Exercise details:
Should the word "target" occur in a line of the records, copy that line.

Extracted records:
□ □ □

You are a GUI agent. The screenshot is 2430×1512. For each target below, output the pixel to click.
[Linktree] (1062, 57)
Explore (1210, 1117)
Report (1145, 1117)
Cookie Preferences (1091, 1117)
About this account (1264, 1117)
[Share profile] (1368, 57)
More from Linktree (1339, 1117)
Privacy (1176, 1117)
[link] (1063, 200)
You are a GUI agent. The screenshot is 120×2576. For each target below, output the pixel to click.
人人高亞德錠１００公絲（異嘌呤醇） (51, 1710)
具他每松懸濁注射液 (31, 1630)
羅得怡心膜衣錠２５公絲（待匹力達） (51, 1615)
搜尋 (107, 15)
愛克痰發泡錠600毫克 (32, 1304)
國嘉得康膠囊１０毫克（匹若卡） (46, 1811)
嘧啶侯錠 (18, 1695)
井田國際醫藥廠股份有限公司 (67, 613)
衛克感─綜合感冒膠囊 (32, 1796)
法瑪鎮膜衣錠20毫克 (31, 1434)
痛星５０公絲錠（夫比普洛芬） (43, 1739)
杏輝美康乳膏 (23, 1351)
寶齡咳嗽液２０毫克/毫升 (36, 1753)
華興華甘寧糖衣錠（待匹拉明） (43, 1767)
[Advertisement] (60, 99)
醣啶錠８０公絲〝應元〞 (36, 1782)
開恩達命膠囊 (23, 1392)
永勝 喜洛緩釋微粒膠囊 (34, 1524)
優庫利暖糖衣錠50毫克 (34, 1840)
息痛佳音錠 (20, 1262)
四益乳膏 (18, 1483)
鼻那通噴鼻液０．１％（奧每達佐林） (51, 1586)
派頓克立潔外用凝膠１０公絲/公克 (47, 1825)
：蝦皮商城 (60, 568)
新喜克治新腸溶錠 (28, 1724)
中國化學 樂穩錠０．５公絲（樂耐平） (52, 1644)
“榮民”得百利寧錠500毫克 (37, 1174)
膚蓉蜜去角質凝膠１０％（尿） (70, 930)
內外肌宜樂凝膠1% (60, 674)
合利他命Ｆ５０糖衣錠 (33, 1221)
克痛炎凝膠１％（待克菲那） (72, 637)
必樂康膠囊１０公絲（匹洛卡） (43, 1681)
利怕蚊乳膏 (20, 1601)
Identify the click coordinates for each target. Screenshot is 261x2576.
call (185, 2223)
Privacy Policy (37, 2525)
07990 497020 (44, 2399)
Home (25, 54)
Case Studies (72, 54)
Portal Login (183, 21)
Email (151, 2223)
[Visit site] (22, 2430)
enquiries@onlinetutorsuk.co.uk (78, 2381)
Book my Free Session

□ □ □

Response area:
You are a GUI agent. The screenshot is 2430×1512. For each target below, output the pixel to click.
You are a GUI agent. The screenshot is 120×2576. For each target below, output the pixel to click.
Identify the click coordinates for each target. Screenshot is 261x2576.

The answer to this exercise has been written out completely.